Ed Tittel dives the XML Team Weblog for some insight into the future of Microsoft Core XML Services in light of the Windows Vista release and some new W3C specs.

One reads the occasional tech news story that blogs are becoming an important avenue for corporate communications, but that kind of message didn't really sink in completely -- at least not for your humble author -- until I started trolling around in various Microsoft development team blogs. Case in point: the XML Team Weblog, from which have emerged several interesting answers to my musings about pending changes to MSXML in the wake of recent new W3C recommendations for XPath 2.0, XSLT 2.0, and XQuery 1.0.

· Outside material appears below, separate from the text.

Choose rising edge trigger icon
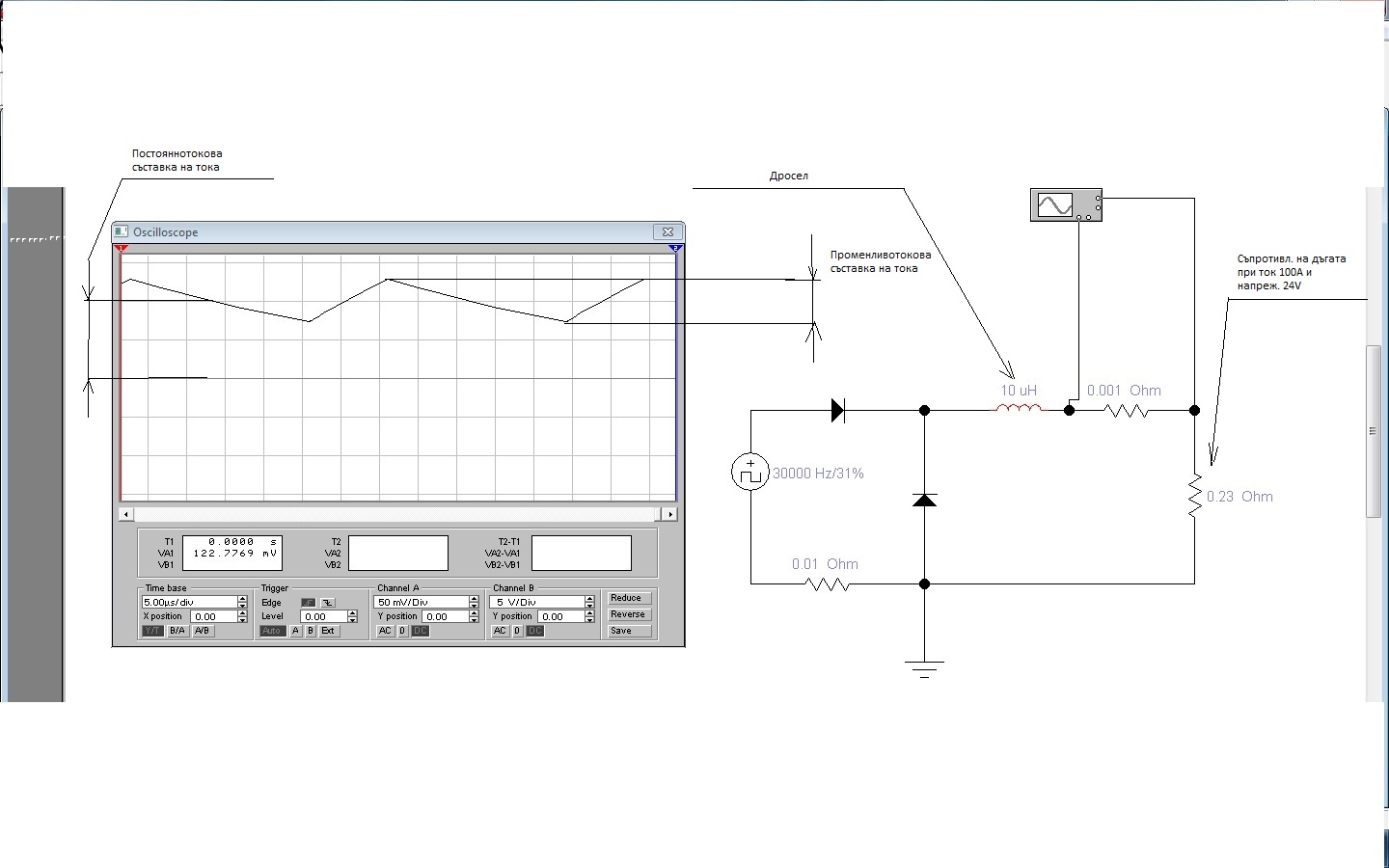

First, a bit of background. The Microsoft Core XML Services, better known as MSXML 6.0, currently stand at version 6.0, released on July, 12, 2006. This set of services supports XML 1.0 (including the DOM and SAX2 APIs), XML Schema 1.0, XPath 1.0, and XSLT 1.0. It is also advertised as offering "client and server-safe components for XML over HTTP" and version 6.0 is the first version to provide a 64-bit redistributable package for operating systems that can make use of such capability. Given that Vista shipped with this module built-in, and that the new W3C recommendations mentioned in the previous paragraph will need support some time in the not-too-distant future, I hope the cause for my musing may make a bit more sense.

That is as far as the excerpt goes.